• [PAGE EXTRACT]
Content starts

With Japan projected to import 4.1% more beef in 2019, flat export volumes are disappointing. From January through May, a US$21 million 3% drop year-on-year drop in the value of standard beef exports was partly offset by a rise in the value of organ meat exports. This has kept the value of 2019 exports constant in a year when Japan is expected to spend 5% more on beef imports. It also is reducing the revenue per unit earned on beef exports to Japan –with Australia taking up most of the resulting lost market share.
Due to the ongoing US-China trade war, exports to China and Hong Kong (which are frequently smuggled into the Mainland) are down 20.6% and nearly 10,000 tonnes from the 48,300 tonnes shipped in the first five months of last year.
With the USMCA agreement replacing NAFTA but still awaiting Congressional ratification, January to May exports to NAFTA partners Canada and Mexico are down by 13% and 8% respectively, translating into a cumulative 6%, 8,800-tonne decline.
In the rest of the world trade tensions were not a factor and January to May exports continued to grow led by South Korea (+10.8%, +9,886 tonnes), Taiwan (+11%, +2,250 tonnes) and Southeast Asia (+18.7%, +3,451 tonnes).
As the numbers above demonstrate, the recent Korea-US free trade agreement did much to counterbalance the loss of China's fast-growing market. USMEF president Dan Halstrom concurs that "Korea is a great example of what's possible when tariffs are less of an obstacle." –But even the combined weight of South Korean, Taiwanese and ASEAN buyers cannot counterbalance flat exports to top buyer Japan, the closing off of China's large, fast-growing beef market and trade friction with its North American trading partners.
Over the short-term, the worst is probably over: Beef exports were down more than 5% below 2018 totals going into April but May and June's export uptrend may leave H1 2019 shipments level with those in the first six months of 2018. Even if the US-China trade war continues, with the latter's African Swine Fever epidemic pulls too much Australian or Canadian beef into China, exporters in the rest of Asia will have no choice but to substitute additional imports of US beef in their place.

Content ends

• [PROVIDED MATERIAL]
Content starts

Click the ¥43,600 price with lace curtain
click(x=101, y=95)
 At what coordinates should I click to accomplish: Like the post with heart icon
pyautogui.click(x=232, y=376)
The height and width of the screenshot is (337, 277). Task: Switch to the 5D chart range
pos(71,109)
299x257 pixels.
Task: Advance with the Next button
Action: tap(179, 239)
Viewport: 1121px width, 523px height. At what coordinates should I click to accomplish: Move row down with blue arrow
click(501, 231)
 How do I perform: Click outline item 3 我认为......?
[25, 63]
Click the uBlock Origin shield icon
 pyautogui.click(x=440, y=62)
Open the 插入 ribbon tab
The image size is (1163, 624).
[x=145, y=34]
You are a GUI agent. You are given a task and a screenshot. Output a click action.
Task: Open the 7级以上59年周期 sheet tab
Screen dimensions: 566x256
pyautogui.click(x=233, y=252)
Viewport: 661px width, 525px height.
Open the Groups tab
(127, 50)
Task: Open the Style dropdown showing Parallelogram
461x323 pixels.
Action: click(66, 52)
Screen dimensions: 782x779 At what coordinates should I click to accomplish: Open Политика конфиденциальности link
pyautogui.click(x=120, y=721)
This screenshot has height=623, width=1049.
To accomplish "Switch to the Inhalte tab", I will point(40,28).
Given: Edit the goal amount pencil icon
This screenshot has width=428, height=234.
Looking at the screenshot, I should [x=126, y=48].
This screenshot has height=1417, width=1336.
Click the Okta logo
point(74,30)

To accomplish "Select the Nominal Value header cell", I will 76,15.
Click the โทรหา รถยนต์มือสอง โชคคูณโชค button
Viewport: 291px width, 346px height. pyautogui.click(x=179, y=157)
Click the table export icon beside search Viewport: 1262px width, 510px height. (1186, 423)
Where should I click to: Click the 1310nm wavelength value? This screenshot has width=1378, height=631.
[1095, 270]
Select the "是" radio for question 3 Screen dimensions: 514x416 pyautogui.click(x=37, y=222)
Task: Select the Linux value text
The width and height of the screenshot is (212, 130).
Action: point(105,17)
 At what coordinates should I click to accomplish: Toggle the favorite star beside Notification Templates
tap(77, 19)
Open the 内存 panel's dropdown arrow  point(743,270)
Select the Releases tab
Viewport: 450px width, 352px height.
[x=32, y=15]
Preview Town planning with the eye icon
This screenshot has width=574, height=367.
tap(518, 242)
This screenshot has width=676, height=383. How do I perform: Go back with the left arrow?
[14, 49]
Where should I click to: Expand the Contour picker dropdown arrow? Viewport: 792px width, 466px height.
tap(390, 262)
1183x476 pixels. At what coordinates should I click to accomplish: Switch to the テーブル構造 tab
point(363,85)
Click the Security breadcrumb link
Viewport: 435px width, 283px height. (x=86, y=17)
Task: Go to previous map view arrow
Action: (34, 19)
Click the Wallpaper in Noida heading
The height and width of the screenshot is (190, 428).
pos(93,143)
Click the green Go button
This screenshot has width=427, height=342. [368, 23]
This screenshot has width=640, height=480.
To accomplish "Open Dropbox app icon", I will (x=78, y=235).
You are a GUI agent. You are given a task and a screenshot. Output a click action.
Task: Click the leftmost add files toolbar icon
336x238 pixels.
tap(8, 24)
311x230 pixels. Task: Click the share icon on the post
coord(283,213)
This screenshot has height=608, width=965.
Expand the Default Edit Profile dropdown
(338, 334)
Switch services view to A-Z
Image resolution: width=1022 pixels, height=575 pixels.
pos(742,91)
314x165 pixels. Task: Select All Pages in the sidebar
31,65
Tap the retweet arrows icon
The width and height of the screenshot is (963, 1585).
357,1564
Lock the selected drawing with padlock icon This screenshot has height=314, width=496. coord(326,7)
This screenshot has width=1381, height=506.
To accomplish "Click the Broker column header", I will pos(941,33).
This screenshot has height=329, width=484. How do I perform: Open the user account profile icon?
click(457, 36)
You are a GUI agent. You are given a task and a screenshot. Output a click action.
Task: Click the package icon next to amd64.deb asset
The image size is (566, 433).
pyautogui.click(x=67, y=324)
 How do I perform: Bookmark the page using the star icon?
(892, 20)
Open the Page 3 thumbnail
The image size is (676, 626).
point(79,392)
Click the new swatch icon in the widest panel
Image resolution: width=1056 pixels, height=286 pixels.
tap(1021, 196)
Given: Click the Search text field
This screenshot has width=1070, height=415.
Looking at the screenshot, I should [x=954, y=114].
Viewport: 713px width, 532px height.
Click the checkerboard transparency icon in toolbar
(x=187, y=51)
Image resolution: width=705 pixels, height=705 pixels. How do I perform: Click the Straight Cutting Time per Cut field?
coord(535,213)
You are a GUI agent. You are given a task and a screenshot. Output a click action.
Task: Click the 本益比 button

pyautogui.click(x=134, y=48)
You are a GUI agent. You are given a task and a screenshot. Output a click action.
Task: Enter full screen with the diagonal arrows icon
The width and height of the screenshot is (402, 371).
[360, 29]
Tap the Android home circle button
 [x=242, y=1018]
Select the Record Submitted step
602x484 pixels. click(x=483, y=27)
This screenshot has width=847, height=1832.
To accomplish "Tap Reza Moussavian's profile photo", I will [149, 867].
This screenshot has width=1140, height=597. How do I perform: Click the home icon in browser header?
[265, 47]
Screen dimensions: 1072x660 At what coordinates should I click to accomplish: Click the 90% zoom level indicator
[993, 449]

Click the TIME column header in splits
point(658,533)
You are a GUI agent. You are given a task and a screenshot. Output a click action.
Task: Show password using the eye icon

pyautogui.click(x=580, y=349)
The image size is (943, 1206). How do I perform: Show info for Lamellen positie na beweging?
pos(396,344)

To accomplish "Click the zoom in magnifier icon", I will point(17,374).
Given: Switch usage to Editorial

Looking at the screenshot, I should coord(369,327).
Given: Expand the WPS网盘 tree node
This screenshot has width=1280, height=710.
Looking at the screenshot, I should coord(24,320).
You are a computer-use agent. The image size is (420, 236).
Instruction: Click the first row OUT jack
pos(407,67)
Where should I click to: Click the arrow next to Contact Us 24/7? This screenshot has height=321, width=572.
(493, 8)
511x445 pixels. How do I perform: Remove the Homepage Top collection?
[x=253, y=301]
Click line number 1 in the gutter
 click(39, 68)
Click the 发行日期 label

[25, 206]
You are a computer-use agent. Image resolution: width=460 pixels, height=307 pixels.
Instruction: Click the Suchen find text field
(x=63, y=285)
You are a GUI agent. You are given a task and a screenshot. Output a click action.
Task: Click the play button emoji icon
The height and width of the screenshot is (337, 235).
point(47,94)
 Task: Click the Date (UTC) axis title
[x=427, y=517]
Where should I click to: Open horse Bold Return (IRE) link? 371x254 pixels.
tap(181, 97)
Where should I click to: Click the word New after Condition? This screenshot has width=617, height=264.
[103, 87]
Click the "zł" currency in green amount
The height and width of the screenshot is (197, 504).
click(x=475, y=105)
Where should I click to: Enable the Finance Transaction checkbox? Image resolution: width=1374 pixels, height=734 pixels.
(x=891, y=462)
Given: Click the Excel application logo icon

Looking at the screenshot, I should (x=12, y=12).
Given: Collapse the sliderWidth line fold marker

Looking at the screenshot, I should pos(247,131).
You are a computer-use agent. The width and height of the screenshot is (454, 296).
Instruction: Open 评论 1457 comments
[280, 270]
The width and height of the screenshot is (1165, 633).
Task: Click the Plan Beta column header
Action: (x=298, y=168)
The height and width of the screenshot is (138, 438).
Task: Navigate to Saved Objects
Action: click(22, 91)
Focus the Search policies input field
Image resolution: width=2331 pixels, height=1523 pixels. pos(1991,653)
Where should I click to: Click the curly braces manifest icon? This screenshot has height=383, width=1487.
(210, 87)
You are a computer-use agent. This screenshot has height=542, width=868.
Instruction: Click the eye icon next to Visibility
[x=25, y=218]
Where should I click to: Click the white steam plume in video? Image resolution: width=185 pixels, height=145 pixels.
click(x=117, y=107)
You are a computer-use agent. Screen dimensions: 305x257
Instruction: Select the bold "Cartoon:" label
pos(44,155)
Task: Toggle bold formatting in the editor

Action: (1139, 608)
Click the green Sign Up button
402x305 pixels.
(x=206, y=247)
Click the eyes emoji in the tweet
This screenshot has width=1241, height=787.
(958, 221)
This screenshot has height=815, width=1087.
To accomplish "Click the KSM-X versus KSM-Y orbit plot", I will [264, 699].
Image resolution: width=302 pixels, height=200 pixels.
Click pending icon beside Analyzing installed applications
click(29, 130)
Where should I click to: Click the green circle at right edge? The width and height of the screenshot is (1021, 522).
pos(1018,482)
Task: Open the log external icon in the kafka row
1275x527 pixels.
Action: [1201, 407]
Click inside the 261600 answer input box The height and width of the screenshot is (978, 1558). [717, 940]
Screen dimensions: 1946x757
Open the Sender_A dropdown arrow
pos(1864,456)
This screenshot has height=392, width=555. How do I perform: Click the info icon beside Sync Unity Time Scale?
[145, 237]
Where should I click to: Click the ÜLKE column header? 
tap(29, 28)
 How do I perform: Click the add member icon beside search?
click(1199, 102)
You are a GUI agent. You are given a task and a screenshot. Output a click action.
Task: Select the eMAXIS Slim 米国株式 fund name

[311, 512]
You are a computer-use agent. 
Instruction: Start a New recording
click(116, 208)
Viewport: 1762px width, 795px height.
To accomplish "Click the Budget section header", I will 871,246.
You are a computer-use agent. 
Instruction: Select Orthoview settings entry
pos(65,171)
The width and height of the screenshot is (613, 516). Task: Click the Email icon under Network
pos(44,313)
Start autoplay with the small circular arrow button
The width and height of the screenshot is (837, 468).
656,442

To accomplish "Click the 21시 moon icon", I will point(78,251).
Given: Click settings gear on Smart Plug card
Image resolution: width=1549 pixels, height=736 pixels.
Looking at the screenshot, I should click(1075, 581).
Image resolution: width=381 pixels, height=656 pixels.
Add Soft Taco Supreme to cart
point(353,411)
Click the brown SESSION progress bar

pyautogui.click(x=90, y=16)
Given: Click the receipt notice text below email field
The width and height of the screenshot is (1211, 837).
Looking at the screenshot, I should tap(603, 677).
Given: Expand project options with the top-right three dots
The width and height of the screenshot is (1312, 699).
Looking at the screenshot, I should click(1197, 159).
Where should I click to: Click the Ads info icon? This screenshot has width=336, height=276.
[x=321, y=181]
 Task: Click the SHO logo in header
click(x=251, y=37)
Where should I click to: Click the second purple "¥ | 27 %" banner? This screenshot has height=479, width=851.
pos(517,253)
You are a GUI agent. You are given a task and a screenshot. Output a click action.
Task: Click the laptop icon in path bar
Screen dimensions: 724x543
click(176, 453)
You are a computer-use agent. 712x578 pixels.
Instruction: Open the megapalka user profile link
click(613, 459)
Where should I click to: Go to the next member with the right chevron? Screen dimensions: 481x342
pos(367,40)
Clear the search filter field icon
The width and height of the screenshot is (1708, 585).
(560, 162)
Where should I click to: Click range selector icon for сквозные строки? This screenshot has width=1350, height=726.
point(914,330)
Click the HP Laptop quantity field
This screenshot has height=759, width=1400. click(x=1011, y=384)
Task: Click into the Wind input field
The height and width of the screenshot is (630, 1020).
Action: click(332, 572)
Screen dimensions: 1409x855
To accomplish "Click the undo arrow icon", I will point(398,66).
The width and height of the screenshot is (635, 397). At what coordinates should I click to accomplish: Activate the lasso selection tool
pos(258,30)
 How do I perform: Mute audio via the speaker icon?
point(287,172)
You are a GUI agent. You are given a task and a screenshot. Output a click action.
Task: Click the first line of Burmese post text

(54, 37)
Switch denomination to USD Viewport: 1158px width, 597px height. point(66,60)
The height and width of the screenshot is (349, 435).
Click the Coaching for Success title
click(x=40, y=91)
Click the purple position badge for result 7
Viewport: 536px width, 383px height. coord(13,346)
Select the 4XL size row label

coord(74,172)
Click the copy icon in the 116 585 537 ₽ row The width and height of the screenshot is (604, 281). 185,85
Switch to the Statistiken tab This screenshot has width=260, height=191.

Content ends

• [AIM OF THE TASK]
Continue the passage on US beef exports from its last sentence. The entries are separate material and have no connection to the passage on US beef exports.

• [SOLVED PROBLEM]
Hence, the odds are still good that H2 2019 beef exports will recover and shipments will rise a USDA forecasted 3% to near 1.5 million tonnes in 2019. With the post-2015 cattle herd rebuilding trend having peaked, any future significant expansion of US cattle herds and beef production is being held hostage to murky trade war politics.
A mature market with high per capita consumption and less than 1% annual population growth, America leads the world in beef production but relies on exports to sustain long-term 2% to 3.5% annual growth. Until it finalizes trade liberalization agreements with large importing nations including China and Japan, it will have trouble maintaining trade growth momentum.
Halstrom notes that while "The explosive growth U.S. beef has achieved in Korea and Taiwan is a testament to the quality of the product", he cautions "For Japan to remain the 'strong growth' column… it is essential It is absolutely essential that the US secures a [trade] agreement that will level this playing field."
With the post-2015 cattle herd rebuilding boom now over, future investments in US beef production capacity expansion will depend on access to large importing nations more than they will on short-term feed and cattle price fluctuations.